The biggest benefit your blog or business can have from existing clients and first-time visitors is their well-thought out feedback. It can improve your products and services and ultimately result in more product sales.

So in this post I am going to guide you on how to add a client feedback form to your website easily.

What’s the difference between client feedback form and contact form?

Essentially customers can and do use contact forms to provide feedback about a product or service but feedback forms are dedicated places that people can use to add their feedback.

By doing so they’re providing their opinion on a particular service or product and this helps you understand how they like your product or service. And sometimes their overall opinion regarding your brand. Taking this into stride you can work in improvements helping you get many more customers.

However prior to you going strutting about with a feedback form it’s important to understand why you want feedback and who you’re going to target.

The process is straightforward and simple if you spend a little time thinking about your goals. Based on reviewing goals you will be able to create an effective feedback gathering form.

The key is to ask the right questions:

Start by defining your Goal

It’s the simple process of defining the reasons behind collecting feedback from clients and visitors. Without a clear goal you’d be like Alice asking the rabbit about going somewhere. Alice didn’t know where she wanted to go and the rabbit replied that anywhere she went the result would be same. Without knowing why you’re collecting feedback there would be no point in collecting it.

And you wouldn’t be any better off understanding your customers than from the point when you started.

A few questions can help you arrive at the right questions.

What you feel is presently lacking in the conversion flow that you want to improve?

How will you use the data collected to this end?

Plan where to put the feedback form

You can either aggressively ask for feedback or wait for until the user wants to submit feedback. Asking for feedback ensures you reach your goals faster and get more data to work on.

Auto-triggered forms are active forms of feedback for example a footer widget activated at the bottom of the blog post.

Depending on your goals and how quickly you want to achieve them you can use active or passive forms.

To ensure success in your feedback collection efforts ensure that questions are asked at the right point of customer journey. By doing it at the right time, when people are primed to answer questions you ensure that the success rate of them answering your questions is high.

Make it as easy for people as possible

A good feedback form isn’t one rife with questions, or even different formats of question. In this particular case minimalism is king. Remove the non-essentials. Focus on what’s important. And you’ve made an excellent form.

Simplicity sells and it’s what motivates people to submit feedback and be done with it. It’s certainly not in anyone’s bucket list of items and definitely not something one looks forward to.

So have few fields to improve conversions. People tend to avoid things that require a lot of work especially ones that don’t directly benefit them. If you think of it in the customers’ shoes there’s no direct immediate benefit for them.

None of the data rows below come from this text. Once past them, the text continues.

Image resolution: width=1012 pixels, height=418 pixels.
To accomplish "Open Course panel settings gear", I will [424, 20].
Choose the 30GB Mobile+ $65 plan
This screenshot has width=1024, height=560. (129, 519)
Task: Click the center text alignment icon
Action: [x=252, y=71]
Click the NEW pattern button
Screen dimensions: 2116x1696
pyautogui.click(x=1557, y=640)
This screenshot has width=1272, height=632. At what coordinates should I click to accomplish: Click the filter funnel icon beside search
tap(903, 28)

Also from the scanty few questions you have don’t mandate customers answer each question. Even some feedback is plenty.

Offer goodies

When you expect value be prepared to give value in return too. Niceties and thanks yous are all good but when asking for a favor the proposition is taken much more kindly when you’re prepared to give something in return. A popular item is coupon or in-store credit to help people ease into the decision. You can offer an eBook, a guide or a checklist anything the target audience would find useful.

Use email to send this gift so that they can come back to it later or have access to it in case they close the browser unexpectedly. Also email lets you grill some of these customers for additional feedback if you so wish.

There are several plugins available for WordPress based sites to add client feedback form. For all kinds of sites, there’s Google forms that you could mould and tweak to forge any kind of form.

 

How to use WPForms to collect feedback?

 

WPForms is a drag and drop builder created by WpBeginners. It’s pretty easy to use and user-friendly.

Start by installing and activating the form.

Name your form and select Suggestion form template which is the default for feedback forms.

You will see that  basic form fields are readily added and with the editor you may edit any or all fields and move them around. Adding new field is easy with you having to just dragging and dropping from the left side to the main area.

Next, confirm form notifications and confirmation settings. Whenever clients submit feedback form on the site you will get an email. And when the user submits the form he will see a customized confirmation message. All of this can be accessed via settings tab.

Adding form to your site via shortcode

Once you’re satisfied with the feedback form, you can proceed to adding it to your website. You can create a new post to add or use an existing article to add the form. The plugin integrates with the post editor with a new Add form button now visible atop text editor. Clicking on it will let you choose the form created earlier and add it.

The form will get added as a shortcode to the post body. You can copy the shortcode elsewhere say the blog sidebar.

Go to Appearance followed by Widgets on WordPress dashboard. You will find a new widget called the WpForms widget on the sidebar. Drag and drop to the right or left sidebar. With widgets you will have to enter a title for the same and click on Save so that it gets saved.

Use Google forms to collect feedback

I posted in some detail about adding Google forms to Blogspot sites. The procedure for any site is same. You don’t get shortcodes though. You get html which you can embed to any blog post or page or blog sidebar as you wish.

Compared to the feature set I don’t find WpForms any better than Google forms. You can’t trigger it based on user behavior or make it pop-up at the footer. Google forms has the edge since it’s free.